Cuando se tiende a eliminar la diferencia, en la familia y por lo tanto en la
sociedad, cuando no se subraya la identidad de los individuos, inevitablemente
se crean problemas.
¿Sigue teniendo sentido hablar de diferencia entre lo masculino y lo femenino?
¿De una diferencia entre el padre y la madre? A menudo me doy cuenta de que
son los mismos padres los primeros en vivir una tensión por encontrar una
sintonía mutua sobre las mismas cosas, de manera que lo ideal para ellos es
«estar de acuerdo», donde «acuerdo» significa «pensar de la misma manera».

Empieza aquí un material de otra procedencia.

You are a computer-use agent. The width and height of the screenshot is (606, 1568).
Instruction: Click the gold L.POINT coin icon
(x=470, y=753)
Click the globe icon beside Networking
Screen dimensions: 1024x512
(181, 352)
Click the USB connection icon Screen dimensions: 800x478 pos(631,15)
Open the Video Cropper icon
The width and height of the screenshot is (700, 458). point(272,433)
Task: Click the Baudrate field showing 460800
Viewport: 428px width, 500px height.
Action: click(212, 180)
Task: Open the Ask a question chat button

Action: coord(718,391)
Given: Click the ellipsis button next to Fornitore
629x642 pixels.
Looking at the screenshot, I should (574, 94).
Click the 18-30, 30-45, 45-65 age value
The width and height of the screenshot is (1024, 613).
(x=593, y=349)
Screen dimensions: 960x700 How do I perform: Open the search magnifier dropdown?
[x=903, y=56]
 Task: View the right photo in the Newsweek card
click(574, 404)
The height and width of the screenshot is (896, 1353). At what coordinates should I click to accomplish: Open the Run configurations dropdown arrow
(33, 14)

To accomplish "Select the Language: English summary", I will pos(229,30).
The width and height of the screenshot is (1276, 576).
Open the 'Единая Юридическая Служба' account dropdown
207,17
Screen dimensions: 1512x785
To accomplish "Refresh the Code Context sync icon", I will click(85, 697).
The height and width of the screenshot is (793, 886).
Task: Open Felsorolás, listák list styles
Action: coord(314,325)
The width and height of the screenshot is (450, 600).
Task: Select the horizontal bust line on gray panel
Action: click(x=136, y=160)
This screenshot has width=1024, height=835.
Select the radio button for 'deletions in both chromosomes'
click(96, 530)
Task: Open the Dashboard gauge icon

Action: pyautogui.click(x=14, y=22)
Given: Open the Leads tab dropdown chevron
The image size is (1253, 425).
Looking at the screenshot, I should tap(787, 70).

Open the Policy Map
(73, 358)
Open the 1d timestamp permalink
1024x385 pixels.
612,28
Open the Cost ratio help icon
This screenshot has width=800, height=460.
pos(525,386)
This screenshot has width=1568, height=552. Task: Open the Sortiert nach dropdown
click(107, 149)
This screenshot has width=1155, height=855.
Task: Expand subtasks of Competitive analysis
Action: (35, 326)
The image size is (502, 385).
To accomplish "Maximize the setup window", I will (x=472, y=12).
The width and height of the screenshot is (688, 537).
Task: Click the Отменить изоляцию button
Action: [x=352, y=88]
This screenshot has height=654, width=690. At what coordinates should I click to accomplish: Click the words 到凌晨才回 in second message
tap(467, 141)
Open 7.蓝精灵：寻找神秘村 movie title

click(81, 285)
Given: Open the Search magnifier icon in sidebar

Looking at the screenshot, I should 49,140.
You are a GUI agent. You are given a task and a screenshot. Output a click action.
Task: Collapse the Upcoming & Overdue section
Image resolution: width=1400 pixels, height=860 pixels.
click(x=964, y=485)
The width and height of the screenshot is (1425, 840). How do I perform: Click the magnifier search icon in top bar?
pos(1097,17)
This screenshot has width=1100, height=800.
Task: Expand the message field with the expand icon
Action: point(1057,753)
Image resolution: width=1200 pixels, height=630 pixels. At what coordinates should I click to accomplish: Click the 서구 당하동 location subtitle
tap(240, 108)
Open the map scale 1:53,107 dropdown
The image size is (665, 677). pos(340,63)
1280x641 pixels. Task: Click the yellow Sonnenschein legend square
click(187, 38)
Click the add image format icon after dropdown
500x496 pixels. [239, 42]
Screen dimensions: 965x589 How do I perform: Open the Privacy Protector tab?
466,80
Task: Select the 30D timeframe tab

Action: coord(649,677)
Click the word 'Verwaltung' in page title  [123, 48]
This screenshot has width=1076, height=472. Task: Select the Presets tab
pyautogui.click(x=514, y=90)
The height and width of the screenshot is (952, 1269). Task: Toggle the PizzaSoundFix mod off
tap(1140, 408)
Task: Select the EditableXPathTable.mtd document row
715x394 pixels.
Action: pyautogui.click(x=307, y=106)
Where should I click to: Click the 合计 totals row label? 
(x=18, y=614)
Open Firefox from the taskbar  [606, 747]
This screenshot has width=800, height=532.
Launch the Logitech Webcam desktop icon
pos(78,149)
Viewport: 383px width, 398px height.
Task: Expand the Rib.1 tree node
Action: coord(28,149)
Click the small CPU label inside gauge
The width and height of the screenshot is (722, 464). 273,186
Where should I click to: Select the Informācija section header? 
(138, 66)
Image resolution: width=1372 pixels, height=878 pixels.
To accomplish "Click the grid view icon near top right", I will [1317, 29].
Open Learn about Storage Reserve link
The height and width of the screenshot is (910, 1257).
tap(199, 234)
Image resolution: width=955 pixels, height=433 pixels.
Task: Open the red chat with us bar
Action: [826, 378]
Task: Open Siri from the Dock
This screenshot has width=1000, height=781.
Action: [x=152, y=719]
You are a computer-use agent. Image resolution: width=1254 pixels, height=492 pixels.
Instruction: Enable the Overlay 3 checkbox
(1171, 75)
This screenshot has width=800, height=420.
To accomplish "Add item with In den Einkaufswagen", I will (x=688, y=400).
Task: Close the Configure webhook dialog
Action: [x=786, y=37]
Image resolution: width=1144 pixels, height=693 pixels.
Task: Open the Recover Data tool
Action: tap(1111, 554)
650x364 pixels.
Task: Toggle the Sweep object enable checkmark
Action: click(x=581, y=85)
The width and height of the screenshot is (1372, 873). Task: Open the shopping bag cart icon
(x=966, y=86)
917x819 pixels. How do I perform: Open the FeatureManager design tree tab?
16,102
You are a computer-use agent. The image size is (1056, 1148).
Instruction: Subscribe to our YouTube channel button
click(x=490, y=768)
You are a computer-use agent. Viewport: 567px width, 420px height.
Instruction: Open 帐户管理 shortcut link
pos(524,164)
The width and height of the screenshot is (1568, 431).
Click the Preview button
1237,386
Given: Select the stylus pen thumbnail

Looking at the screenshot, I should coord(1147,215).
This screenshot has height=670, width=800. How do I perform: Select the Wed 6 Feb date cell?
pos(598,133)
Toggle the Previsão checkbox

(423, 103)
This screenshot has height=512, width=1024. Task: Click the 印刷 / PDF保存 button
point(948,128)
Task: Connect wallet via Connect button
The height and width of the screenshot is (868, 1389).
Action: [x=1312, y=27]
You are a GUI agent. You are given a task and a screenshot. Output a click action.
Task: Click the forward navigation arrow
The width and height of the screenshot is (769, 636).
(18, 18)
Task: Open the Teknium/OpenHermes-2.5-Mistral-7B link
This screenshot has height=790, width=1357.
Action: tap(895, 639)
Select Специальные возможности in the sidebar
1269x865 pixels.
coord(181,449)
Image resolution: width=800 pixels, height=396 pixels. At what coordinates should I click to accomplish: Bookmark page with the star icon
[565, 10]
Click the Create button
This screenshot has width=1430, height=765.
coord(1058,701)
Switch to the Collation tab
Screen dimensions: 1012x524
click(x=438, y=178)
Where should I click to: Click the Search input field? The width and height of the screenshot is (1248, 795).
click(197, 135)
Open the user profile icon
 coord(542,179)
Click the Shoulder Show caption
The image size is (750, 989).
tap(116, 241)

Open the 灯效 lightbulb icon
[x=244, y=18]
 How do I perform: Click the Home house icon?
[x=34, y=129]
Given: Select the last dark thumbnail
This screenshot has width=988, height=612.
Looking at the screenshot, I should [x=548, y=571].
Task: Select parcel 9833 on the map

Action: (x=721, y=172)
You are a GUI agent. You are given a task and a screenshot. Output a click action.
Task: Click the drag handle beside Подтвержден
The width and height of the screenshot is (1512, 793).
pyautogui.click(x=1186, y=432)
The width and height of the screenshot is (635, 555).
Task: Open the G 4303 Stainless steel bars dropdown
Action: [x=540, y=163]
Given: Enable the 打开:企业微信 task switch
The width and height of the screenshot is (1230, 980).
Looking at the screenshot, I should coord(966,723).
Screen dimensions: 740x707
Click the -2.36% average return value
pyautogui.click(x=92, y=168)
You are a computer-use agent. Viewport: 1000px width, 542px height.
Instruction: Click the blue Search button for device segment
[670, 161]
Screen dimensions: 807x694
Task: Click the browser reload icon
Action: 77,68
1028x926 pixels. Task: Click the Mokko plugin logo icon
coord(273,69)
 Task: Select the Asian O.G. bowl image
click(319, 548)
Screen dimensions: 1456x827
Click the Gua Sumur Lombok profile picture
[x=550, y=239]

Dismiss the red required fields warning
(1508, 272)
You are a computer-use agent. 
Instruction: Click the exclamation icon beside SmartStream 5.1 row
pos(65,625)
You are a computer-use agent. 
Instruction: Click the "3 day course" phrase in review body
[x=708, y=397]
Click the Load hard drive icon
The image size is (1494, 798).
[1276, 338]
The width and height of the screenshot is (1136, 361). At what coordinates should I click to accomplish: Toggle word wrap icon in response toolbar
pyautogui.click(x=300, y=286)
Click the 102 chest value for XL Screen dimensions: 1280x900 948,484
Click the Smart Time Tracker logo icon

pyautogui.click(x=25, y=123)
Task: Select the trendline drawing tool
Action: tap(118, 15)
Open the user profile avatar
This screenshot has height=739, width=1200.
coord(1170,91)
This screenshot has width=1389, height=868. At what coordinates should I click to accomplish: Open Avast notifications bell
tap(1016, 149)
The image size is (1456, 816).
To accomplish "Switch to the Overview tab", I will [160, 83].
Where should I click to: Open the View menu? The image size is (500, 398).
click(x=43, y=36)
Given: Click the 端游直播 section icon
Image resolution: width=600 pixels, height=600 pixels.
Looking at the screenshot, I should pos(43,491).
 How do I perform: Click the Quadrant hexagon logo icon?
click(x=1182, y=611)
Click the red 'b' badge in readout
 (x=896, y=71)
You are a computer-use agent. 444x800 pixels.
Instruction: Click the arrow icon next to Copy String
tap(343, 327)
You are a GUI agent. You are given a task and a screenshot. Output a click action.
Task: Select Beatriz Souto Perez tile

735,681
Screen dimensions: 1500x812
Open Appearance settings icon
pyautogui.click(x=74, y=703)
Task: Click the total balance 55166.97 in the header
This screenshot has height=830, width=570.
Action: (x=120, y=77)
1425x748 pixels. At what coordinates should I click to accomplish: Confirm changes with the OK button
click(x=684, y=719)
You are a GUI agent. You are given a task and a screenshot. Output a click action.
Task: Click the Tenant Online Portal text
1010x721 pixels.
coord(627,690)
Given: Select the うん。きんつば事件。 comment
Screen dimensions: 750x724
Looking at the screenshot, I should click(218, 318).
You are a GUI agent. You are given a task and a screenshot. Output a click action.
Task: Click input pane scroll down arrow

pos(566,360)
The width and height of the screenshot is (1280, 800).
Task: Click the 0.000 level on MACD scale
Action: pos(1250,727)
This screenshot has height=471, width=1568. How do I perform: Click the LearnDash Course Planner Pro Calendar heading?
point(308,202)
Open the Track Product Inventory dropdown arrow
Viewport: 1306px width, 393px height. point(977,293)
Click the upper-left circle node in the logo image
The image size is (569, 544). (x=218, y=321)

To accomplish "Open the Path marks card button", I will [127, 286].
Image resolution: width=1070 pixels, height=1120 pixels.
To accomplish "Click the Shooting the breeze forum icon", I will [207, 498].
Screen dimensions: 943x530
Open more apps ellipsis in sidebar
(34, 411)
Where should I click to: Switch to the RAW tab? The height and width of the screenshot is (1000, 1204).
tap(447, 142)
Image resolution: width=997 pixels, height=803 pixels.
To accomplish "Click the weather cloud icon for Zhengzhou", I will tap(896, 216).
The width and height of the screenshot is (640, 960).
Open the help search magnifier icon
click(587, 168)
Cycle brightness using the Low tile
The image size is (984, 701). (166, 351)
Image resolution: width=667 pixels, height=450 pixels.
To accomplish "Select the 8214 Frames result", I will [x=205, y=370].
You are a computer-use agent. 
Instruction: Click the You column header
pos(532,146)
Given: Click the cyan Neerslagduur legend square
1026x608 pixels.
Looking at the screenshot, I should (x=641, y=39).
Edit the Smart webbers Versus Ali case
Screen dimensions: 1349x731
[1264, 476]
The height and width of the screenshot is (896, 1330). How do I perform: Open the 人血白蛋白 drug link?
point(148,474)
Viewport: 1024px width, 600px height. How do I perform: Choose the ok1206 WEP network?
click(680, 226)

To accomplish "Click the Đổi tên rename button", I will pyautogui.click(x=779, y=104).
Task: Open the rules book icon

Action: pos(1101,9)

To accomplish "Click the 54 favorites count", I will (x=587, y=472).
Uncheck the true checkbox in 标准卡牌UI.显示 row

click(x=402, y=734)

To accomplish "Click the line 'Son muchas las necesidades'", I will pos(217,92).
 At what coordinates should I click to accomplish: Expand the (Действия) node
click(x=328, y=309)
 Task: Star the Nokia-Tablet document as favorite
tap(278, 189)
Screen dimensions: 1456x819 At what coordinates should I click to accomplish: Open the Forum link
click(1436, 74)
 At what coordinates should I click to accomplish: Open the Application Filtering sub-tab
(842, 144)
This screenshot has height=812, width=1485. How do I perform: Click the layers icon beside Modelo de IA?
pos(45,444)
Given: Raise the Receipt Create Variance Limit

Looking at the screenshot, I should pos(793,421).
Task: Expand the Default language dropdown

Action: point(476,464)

Una posición así, que elimina la diferencia y no respeta la identidad de los
sujetos, tiene una connotación negativa.
Para lograr esta operación de acuerdo, de equilibrio, de simbiosis, es decir, para
llegar a «pensar de la misma manera», se lleva a cabo una operación que yo
47
considero irracional y violenta porque conduce a la eliminación de una parte de
la realidad. En efecto, tener la misma visión de las cosas significa ver sólo una
parte de la realidad y adoptar un único punto de vista. Estamos en una
habitación, en el mismo lugar y en el mismo momento, y aun así la distinta
posición del cuerpo nos permite a cada uno describir una realidad distinta. Para
ver lo mismo, deberíamos tener una única posición, pero si hacemos esto
eliminamos gran parte de la realidad.
Esta tensión por eliminar las diferencias y dar importancia a las sintonías, tiende
a eliminar una parte de la realidad.
Si lo aplicamos a la relación hombre-mujer, padre y madre, función paterna y
materna, constituye un problema serio dentro de la familia: es como si cada uno
de los dos tuviera que renunciar, de algún modo, a una parte de sí mismo, a la
propia identidad plena y a la propia realización.